==== Material provided ====
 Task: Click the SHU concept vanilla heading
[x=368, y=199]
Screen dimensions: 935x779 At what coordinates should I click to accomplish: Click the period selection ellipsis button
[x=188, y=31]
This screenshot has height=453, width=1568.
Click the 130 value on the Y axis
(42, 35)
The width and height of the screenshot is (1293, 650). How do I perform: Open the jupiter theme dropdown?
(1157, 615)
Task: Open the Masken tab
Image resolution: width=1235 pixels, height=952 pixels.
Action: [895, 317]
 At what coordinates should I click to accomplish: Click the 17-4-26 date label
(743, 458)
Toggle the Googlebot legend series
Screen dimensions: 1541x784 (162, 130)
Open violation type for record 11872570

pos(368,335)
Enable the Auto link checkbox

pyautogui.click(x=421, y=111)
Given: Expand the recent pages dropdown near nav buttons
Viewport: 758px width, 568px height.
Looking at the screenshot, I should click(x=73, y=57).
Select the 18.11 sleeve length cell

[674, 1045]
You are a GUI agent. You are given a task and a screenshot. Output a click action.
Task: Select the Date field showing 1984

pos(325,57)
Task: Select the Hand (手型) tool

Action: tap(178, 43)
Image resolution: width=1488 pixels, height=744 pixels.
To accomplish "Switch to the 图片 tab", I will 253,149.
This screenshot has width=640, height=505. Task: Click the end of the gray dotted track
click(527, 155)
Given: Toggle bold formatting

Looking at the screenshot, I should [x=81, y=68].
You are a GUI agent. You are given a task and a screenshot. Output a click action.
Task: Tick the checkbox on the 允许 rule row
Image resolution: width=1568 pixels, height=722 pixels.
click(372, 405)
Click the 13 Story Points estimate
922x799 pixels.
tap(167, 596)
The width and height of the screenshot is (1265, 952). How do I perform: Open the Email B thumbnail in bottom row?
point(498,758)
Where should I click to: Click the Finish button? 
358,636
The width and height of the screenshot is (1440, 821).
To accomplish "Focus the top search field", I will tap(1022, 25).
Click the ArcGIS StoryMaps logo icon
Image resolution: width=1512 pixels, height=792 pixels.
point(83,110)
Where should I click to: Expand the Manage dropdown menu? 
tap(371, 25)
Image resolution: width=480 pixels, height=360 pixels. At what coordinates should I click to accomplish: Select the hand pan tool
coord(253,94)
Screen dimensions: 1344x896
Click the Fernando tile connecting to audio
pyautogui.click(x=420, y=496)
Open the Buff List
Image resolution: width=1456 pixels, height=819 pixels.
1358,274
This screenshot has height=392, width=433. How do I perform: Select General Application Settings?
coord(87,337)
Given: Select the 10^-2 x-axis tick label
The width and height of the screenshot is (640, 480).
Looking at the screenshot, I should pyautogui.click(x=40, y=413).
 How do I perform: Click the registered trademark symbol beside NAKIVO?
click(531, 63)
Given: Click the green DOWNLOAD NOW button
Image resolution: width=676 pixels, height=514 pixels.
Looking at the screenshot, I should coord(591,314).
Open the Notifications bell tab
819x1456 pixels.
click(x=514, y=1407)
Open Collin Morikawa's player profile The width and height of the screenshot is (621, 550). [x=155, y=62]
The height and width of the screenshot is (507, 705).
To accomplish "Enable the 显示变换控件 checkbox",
====
▸ **Problem to work on**
Transcribe the listing shown above in full and without change.

▸ **Response below**
 Task: Click the SHU concept vanilla heading
[x=368, y=199]
Screen dimensions: 935x779 At what coordinates should I click to accomplish: Click the period selection ellipsis button
[x=188, y=31]
This screenshot has height=453, width=1568.
Click the 130 value on the Y axis
(42, 35)
The width and height of the screenshot is (1293, 650). How do I perform: Open the jupiter theme dropdown?
(1157, 615)
Task: Open the Masken tab
Image resolution: width=1235 pixels, height=952 pixels.
Action: [895, 317]
 At what coordinates should I click to accomplish: Click the 17-4-26 date label
(743, 458)
Toggle the Googlebot legend series
Screen dimensions: 1541x784 (162, 130)
Open violation type for record 11872570

pos(368,335)
Enable the Auto link checkbox

pyautogui.click(x=421, y=111)
Given: Expand the recent pages dropdown near nav buttons
Viewport: 758px width, 568px height.
Looking at the screenshot, I should click(x=73, y=57).
Select the 18.11 sleeve length cell

[674, 1045]
You are a GUI agent. You are given a task and a screenshot. Output a click action.
Task: Select the Date field showing 1984

pos(325,57)
Task: Select the Hand (手型) tool

Action: tap(178, 43)
Image resolution: width=1488 pixels, height=744 pixels.
To accomplish "Switch to the 图片 tab", I will 253,149.
This screenshot has width=640, height=505. Task: Click the end of the gray dotted track
click(527, 155)
Given: Toggle bold formatting

Looking at the screenshot, I should [x=81, y=68].
You are a GUI agent. You are given a task and a screenshot. Output a click action.
Task: Tick the checkbox on the 允许 rule row
Image resolution: width=1568 pixels, height=722 pixels.
click(372, 405)
Click the 13 Story Points estimate
922x799 pixels.
tap(167, 596)
The width and height of the screenshot is (1265, 952). How do I perform: Open the Email B thumbnail in bottom row?
point(498,758)
Where should I click to: Click the Finish button? 
358,636
The width and height of the screenshot is (1440, 821).
To accomplish "Focus the top search field", I will tap(1022, 25).
Click the ArcGIS StoryMaps logo icon
Image resolution: width=1512 pixels, height=792 pixels.
point(83,110)
Where should I click to: Expand the Manage dropdown menu? 
tap(371, 25)
Image resolution: width=480 pixels, height=360 pixels. At what coordinates should I click to accomplish: Select the hand pan tool
coord(253,94)
Screen dimensions: 1344x896
Click the Fernando tile connecting to audio
pyautogui.click(x=420, y=496)
Open the Buff List
Image resolution: width=1456 pixels, height=819 pixels.
1358,274
This screenshot has height=392, width=433. How do I perform: Select General Application Settings?
coord(87,337)
Given: Select the 10^-2 x-axis tick label
The width and height of the screenshot is (640, 480).
Looking at the screenshot, I should pyautogui.click(x=40, y=413).
 How do I perform: Click the registered trademark symbol beside NAKIVO?
click(531, 63)
Given: Click the green DOWNLOAD NOW button
Image resolution: width=676 pixels, height=514 pixels.
Looking at the screenshot, I should coord(591,314).
Open the Notifications bell tab
819x1456 pixels.
click(x=514, y=1407)
Open Collin Morikawa's player profile The width and height of the screenshot is (621, 550). [x=155, y=62]
The height and width of the screenshot is (507, 705).
To accomplish "Enable the 显示变换控件 checkbox",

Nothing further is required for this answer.